RFC: nptl threading patch for linux
J. Johnston
jjohnstn@redhat.com
Wed Jun 4 20:52:00 GMT 2003
Thanks Michael. Patch checked in. I deleted the ChangeLog entry
for thread-db.c which was already made into a separate patch.
-- Jeff J.
Michael Snyder wrote:
> After reviewing the on-list discussion, it sounds like this patch
> should go in. Jeff, would you do the honors?
>
> Michael
>
> "J. Johnston" wrote:
>
>>The following is the last part of my revised nptl patch that has
>>been broken up per Daniel J.'s suggestion. There are no generated
>>files included in the patch.
>>
>>A bit of background is needed. First of all, in the nptl model,
>>lwps and pids are distinct entities. If you perform a ps on a
>>multithreaded application, you will not see its child threads show
>>up. This differs from the linuxthreads model whereby an lwp was
>>actually a pid. In the nptl model, you cannot issue a kill to
>>a child thread via its lwp. If you want to do this, you need to use
>>the tkill syscall instead. The action of sending a signal to a specific
>>lwp is used commonly in lin-lwp.c. The first part of the nptl change is to
>>determine at configuration time if we have the tkill syscall and then at run-time,
>>if we can use it. A new function kill_lwp has been added which either calls the
>>tkill syscall or the regular kill function as appropriate.
>>
>>Another key difference in behavior between nptl and linuxthreads is what happens
>>when a thread exits. In the linuxthreads model, each thread that exits causes
>>an exit event to occur. The main thread can exit before all of its children.
>>In the nptl model, only the main thread generates the exit event and it only
>>does so after all child threads have exited. So, to determine when an lwp
>>has exited, we have to constantly check its status when we are able. When
>>we get an exit event we have to determine if we are exiting the program or
>>just one of the threads. Some additional logic has been added to the exit
>>checking code such that if we have (lwp == pid), then we stop all active
>>threads and check if they have already exited. If they have not exited,
>>we resume these threads, otherwise, we delete them.
>>
>>Daniel J. brought up a good point regarding my previous attempt at this logic
>>whereby I stopped all threads and resumed all threads. That old logic is wrong
>>when scheduler_locking is set on. The new logic addresses this because
>>it only stops/resumes threads which are not already stopped. Currently, if we lock
>>into a linuxthreads thread and we run it until exit, we will cause a gdb_assert() to trigger
>>because we will field the exit event and end up with no running threads. Under nptl, we
>>never get notified of the thread exiting so for this scenario, we end up hung.

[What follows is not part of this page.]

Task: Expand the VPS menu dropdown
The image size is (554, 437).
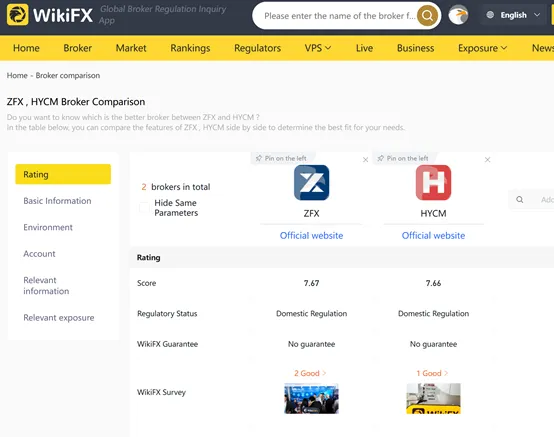Action: coord(318,48)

>>In this instance, there is nothing we can do without a kernel change. Daniel J.
>>is looking into a kernel change. For user threads, we could activate the death event
>>in thread-db.c and make a low-level call to notify the lwp layer, but this does not
>>handle lwps created directly by the end-user. This issue needs to be discussed
>>further outside of this patch because I want to propose changing the assertion to
>>allow the user to resume the other threads. I have tested the change with such a
>>scenario (locking a thread and running until exit). For linuxthreads we trigger the
>>assertion as before. For nptl, we hang as expected as we never get the exit event.

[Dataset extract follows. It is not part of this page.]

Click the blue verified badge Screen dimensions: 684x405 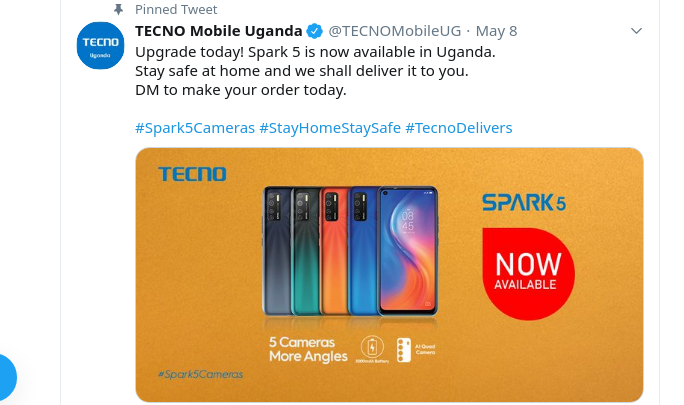pos(315,31)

>>A bug can be opened for this if the patch is accepted.
>>
>>The last piece of logic has to do with a new interface needed by the nptl libthread_db
>>library to get the thread area. I have grouped this together with the lin-lwp changes
>>because the lin-lwp changes cannot work without this crucial change.
>>
>>This patch has been tested for both linuxthreads and with an nptl kernel.
>>
>>Ok to commit?
>>
>>-- Jeff J.
>>
>>2003-04-24 Jeff Johnston <jjohnstn@redhat.com>
>>
>> * acconfig.h: Add HAVE_TKILL_SYSCALL definition check.
>> * config.in: Regenerated.
>> * configure.in: Add test for syscall function and check for
>> __NR_tkill macro in <syscall.h> to set HAVE_TKILL_SYSCALL.
>> * configure: Regenerated.
>> * thread-db.c (check_event): For create/death event breakpoints,
>> loop through all messages to ensure that we read the message
>> corresponding to the breakpoint we are at.
>> * lin-lwp.c [HAVE_TKILL_SYSCALL]: Include <unistd.h> and
>> <sys/syscall.h>.
>> (kill_lwp): New function that uses tkill syscall or
>> uses kill, depending on whether threading model is nptl or not.
>> All callers of kill() changed to use kill_lwp().
>> (lin_lwp_wait): Make special check when WIFEXITED occurs to
>> see if all threads have already exited in the nptl model.
>> (stop_and_resume_callback): New callback function used by the
>> lin_lwp_wait thread exit handling code.
>> (stop_wait_callback): Check for threads already having exited and
>> delete such threads fromt the lwp list when discovered.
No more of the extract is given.